Er entschied sich für ein Robotaxi – nicht nur, weil es etwas billiger war als die Fahrzeuge mit Fahrern, sondern vor allem, weil hier keinerlei Risiko bestand, gegen seinen Willen in ein Gespräch verwickelt zu werden. Ron schob seine Kreditkarte in den dafür vorgesehenen Schlitz. Dann nannte er die gewünschte Adresse. Sofort erschien der Straßenname auf dem Display in der Mittelkonsole, Ron bestätigte die Auswahl, und die Fahrt begann. Er war gespannt, wohin es ihn verschlagen würde. Halb rechnete er mit einem verfallenen Fabrikgebäude oder einer zugigen Halle auf irgendeinem Hinterhof. Allzu klein konnte es ja nicht sein, wenn es zwanzig Mitarbeitern samt der nötigen Ausrüstung Platz bieten sollte.

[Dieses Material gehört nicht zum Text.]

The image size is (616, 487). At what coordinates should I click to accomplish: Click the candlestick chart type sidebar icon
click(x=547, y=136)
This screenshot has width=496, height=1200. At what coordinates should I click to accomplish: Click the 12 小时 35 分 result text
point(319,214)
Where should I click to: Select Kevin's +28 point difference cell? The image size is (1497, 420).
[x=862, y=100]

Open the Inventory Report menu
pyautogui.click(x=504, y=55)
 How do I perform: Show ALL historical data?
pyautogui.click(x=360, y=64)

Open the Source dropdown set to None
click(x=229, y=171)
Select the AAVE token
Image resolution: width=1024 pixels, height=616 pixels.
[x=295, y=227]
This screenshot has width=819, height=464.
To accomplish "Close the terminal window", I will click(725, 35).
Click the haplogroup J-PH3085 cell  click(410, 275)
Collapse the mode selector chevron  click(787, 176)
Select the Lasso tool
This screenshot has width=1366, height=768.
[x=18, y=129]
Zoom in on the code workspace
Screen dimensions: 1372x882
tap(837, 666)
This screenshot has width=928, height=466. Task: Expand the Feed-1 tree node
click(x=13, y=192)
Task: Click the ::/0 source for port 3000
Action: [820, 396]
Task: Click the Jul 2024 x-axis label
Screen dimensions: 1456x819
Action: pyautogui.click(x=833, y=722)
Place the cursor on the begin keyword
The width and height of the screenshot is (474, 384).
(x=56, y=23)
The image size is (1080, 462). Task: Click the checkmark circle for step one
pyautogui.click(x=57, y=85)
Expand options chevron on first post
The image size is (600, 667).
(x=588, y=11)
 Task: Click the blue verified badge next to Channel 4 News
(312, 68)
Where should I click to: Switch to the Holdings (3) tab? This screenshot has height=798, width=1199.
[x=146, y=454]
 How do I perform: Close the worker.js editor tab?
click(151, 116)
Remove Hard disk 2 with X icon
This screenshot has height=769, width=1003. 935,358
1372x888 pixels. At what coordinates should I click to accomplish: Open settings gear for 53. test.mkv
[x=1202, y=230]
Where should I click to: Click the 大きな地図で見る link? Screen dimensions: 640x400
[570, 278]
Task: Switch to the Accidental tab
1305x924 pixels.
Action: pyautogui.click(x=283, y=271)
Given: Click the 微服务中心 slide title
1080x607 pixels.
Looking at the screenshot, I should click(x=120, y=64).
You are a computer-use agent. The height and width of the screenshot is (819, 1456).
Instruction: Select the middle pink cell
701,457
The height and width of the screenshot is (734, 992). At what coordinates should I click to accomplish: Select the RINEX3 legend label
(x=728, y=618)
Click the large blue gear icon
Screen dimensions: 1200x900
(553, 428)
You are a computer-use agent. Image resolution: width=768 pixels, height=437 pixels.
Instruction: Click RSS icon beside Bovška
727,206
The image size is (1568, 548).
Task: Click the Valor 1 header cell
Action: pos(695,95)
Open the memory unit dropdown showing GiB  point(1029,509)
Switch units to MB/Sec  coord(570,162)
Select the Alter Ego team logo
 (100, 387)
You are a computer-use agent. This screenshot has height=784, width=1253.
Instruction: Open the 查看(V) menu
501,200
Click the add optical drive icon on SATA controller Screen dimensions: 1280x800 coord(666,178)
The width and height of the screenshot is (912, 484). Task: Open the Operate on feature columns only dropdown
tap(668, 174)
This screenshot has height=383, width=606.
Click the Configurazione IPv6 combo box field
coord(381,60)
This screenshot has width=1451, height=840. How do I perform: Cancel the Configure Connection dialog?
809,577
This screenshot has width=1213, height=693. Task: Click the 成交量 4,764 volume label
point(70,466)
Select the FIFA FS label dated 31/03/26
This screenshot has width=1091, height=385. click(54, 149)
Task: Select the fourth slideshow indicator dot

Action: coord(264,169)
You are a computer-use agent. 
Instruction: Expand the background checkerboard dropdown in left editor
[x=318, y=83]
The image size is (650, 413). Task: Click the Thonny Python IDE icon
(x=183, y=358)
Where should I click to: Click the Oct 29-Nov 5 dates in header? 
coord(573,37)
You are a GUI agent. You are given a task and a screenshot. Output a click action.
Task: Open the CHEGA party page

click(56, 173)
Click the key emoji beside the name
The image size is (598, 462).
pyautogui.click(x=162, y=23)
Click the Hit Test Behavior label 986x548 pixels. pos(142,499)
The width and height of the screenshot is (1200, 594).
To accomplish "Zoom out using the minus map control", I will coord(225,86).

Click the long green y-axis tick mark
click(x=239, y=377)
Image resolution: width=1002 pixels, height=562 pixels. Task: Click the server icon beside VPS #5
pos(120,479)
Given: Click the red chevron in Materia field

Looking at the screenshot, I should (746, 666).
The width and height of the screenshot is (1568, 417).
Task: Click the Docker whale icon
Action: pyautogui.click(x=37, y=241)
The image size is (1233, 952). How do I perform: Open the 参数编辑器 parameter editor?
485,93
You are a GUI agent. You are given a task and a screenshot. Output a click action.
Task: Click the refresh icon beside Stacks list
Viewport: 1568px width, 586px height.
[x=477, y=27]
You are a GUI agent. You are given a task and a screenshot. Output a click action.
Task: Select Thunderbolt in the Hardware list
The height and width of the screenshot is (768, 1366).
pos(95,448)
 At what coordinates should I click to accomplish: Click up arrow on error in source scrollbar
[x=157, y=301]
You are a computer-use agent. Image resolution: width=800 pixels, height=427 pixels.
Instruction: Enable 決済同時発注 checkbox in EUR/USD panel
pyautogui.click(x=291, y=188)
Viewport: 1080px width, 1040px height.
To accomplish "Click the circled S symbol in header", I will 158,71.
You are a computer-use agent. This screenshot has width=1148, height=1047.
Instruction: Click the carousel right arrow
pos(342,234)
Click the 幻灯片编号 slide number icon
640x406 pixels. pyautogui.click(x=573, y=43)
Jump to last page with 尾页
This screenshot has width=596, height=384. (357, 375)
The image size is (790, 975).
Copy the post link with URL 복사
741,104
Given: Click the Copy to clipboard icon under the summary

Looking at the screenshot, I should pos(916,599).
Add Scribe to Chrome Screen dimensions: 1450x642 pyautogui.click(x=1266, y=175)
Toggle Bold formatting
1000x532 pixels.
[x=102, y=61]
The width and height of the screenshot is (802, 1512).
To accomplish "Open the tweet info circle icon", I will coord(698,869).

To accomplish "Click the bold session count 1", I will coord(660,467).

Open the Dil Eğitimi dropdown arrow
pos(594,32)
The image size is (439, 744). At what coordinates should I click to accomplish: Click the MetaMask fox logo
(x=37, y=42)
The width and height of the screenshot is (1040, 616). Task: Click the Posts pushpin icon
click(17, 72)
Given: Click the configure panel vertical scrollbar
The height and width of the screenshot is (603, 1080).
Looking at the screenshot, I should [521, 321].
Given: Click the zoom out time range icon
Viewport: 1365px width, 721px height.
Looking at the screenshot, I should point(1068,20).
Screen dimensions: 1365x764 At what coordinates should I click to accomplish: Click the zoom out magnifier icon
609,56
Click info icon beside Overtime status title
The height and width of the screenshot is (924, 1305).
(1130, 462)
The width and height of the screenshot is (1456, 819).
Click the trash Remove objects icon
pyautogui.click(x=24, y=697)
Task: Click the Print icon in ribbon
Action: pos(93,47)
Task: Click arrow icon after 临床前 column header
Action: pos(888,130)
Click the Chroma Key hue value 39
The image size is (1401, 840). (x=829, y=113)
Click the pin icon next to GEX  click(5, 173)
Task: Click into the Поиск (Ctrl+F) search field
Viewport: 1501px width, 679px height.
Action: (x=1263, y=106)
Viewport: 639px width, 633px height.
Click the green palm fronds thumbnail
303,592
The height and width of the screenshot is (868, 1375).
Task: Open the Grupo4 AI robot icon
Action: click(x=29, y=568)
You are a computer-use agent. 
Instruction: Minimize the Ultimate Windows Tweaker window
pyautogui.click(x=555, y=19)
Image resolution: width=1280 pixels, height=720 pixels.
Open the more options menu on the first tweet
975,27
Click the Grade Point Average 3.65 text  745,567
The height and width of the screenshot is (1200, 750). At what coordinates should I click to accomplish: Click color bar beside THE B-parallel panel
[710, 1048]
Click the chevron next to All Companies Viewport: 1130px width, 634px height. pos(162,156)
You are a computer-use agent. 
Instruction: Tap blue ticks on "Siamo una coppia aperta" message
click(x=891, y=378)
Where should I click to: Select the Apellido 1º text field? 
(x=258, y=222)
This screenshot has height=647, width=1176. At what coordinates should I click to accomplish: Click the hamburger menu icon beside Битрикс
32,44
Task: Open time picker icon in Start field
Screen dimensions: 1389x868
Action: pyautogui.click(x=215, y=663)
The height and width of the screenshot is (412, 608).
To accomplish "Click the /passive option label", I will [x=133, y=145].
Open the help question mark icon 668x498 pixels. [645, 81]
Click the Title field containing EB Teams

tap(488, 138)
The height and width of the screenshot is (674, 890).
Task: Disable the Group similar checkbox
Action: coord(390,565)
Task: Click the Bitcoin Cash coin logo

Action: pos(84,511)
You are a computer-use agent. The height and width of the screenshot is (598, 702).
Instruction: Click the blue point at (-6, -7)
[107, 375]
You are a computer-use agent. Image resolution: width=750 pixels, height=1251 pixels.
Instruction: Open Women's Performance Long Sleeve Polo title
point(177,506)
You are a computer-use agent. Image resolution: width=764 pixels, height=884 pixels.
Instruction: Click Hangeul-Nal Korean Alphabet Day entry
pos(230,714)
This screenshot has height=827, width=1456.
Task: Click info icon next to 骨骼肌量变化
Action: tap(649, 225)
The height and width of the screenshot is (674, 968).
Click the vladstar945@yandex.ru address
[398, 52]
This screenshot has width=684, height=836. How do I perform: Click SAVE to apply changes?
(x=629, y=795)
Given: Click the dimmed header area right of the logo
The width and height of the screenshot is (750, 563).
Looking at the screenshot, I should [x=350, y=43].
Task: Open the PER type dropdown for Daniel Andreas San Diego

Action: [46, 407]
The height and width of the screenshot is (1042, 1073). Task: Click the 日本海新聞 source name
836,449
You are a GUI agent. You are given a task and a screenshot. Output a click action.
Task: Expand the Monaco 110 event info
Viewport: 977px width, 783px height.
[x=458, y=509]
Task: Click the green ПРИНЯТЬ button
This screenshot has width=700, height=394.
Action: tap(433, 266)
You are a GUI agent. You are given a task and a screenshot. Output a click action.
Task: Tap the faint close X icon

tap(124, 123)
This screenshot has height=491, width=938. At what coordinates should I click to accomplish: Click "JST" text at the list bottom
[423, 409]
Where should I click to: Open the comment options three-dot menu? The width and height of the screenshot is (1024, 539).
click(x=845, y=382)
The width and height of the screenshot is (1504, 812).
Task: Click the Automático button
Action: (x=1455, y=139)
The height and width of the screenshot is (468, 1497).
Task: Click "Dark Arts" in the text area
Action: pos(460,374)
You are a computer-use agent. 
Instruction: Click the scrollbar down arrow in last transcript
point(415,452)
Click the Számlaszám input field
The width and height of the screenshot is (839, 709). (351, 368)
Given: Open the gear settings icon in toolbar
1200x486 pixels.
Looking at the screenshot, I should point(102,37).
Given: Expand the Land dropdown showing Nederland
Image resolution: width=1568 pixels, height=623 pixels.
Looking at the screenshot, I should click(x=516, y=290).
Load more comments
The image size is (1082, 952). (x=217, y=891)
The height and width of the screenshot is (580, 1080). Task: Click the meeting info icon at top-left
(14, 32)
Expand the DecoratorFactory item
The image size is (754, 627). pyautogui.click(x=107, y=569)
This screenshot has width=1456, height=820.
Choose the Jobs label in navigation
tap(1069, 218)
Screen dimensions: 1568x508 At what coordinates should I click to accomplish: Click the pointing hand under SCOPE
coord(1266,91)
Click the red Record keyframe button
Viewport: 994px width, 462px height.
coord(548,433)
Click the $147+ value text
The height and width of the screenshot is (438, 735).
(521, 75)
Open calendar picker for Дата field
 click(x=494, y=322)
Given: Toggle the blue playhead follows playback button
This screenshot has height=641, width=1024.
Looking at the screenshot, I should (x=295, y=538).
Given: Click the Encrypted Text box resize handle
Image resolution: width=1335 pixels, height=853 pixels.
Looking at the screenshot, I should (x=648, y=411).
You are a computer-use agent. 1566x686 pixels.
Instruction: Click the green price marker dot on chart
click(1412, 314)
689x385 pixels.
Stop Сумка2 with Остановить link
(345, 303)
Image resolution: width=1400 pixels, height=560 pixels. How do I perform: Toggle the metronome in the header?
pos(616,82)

Das Taxi hielt vor einem Verwaltungsgebäude am nördlichen Stadtrand. Es wirkte nüchtern, vielleicht ein bisschen langweilig, aber solide und gepflegt. Ron nickte zufrieden. Er hätte durchaus auch auf einem Hinterhof begonnen, hätte es sogar romantisch gefunden, aber diese Wahl war deutlich besser. Er war gespannt auf das Innere.